_REQUIRED TASK_
Can you give everything from "Ridley Arms' second" down to "thereof . . . ." in the township refuse fee passage again, swapping "garbage" for "trash"?

Ridley Arms' second challenge is that the ordinance violates the First Class Township Code, 53 P.S. 56527 (1981), which provides that the township has the power:
To make regulations relative to the accumulation of manure, compost and the like; to prohibit accumulation of ashes, garbage, rubbish and other refuse materials upon private properties including the imposition and collection of reasonable fees and charges for the collection, removal and disposal thereof . . . .
(Emphasis added.) Ridley Arms claims, and we agree, that the payment of approximately $58,000 to government for the performance of services which can be, and actually were provided by the private sector for approximately $23,000, less than half the amount charged by government, is not "reasonable," and is therefore in violation of the First Class Township Code.*fn6
Our determination today that the Ridley Township refuse fee for apartment owners is unreasonable does not reduce the broad latitude which government traditionally has enjoyed
[ 515 Pa. Page 550]
under an Equal Protection analysis in determining which services it deems essential to provide for its citizens. Nor do we today reduce the broad latitude which government has enjoyed for at least 50 years in making classifications to implement its legitimate purposes. We do, however, observe that governmental powers have always been circumscribed by a requirement of reasonableness in relation to purpose, and here, by a statutory requirement of reasonableness of cost.

_INFORMATION SHOWN_

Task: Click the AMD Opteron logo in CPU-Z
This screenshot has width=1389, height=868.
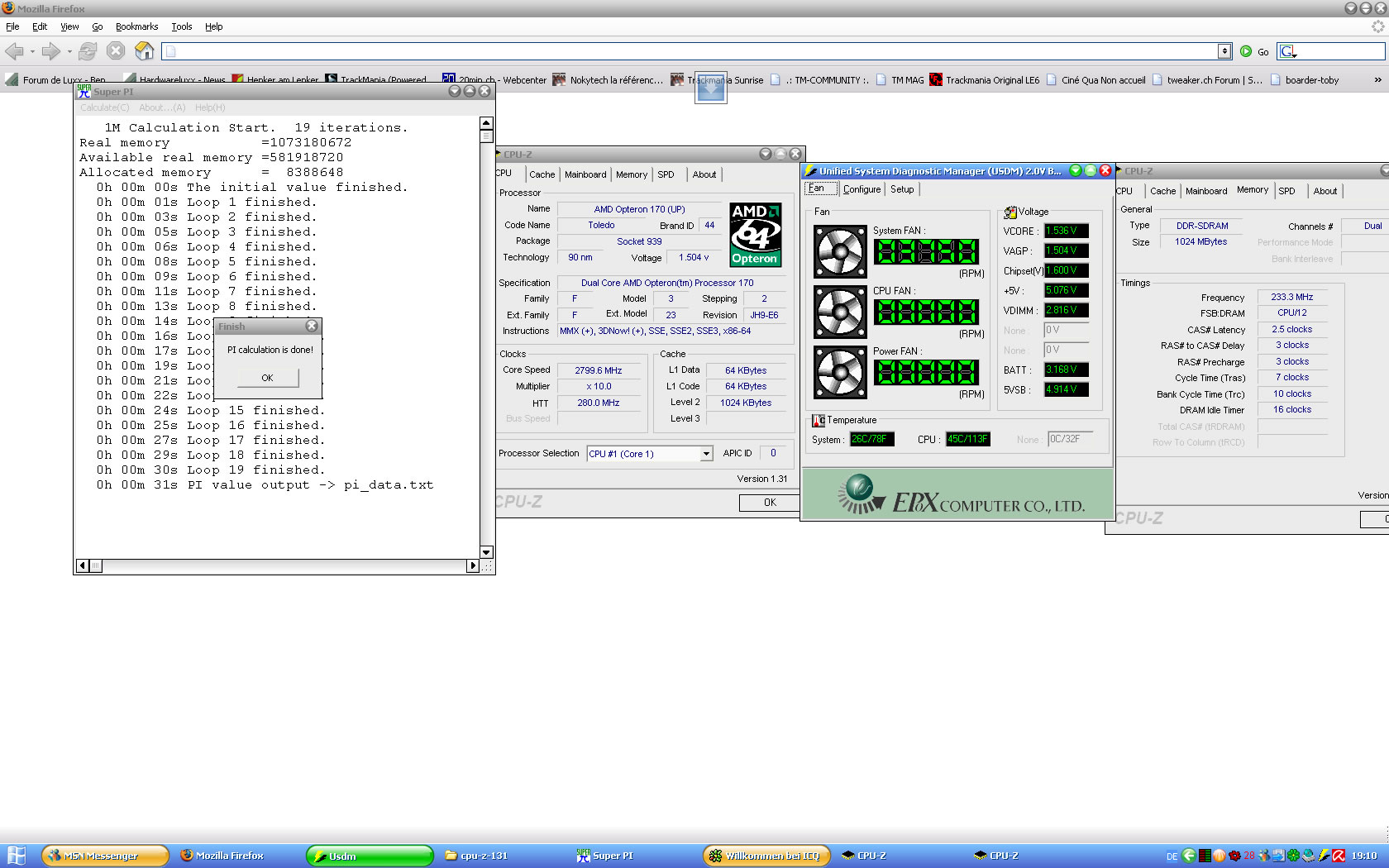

_REPLY_
Ridley Arms' second challenge is that the ordinance violates the First Class Township Code, 53 P.S. 56527 (1981), which provides that the township has the power:
To make regulations relative to the accumulation of manure, compost and the like; to prohibit accumulation of ashes, trash, rubbish and other refuse materials upon private properties including the imposition and collection of reasonable fees and charges for the collection, removal and disposal thereof . . . .